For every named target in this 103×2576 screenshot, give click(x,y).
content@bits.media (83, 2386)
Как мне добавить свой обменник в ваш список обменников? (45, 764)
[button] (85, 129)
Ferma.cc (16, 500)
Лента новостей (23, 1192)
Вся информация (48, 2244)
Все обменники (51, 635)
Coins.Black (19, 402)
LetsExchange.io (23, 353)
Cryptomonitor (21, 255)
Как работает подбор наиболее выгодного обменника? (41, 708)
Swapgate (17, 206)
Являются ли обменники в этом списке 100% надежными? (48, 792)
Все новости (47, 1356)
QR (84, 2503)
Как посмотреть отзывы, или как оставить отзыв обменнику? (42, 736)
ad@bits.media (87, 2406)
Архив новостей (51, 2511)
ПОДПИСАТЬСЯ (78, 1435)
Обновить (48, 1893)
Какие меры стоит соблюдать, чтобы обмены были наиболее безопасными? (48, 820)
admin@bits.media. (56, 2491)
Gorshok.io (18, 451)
════════
THE TASK: Quote exactly what appears from the line containing "content@bits.media (83, 2386)" through the final line of the listing above, including both of those lines.

WRITTEN REPLY:
content@bits.media (83, 2386)
Как мне добавить свой обменник в ваш список обменников? (45, 764)
[button] (85, 129)
Ferma.cc (16, 500)
Лента новостей (23, 1192)
Вся информация (48, 2244)
Все обменники (51, 635)
Coins.Black (19, 402)
LetsExchange.io (23, 353)
Cryptomonitor (21, 255)
Как работает подбор наиболее выгодного обменника? (41, 708)
Swapgate (17, 206)
Являются ли обменники в этом списке 100% надежными? (48, 792)
Все новости (47, 1356)
QR (84, 2503)
Как посмотреть отзывы, или как оставить отзыв обменнику? (42, 736)
ad@bits.media (87, 2406)
Архив новостей (51, 2511)
ПОДПИСАТЬСЯ (78, 1435)
Обновить (48, 1893)
Какие меры стоит соблюдать, чтобы обмены были наиболее безопасными? (48, 820)
admin@bits.media. (56, 2491)
Gorshok.io (18, 451)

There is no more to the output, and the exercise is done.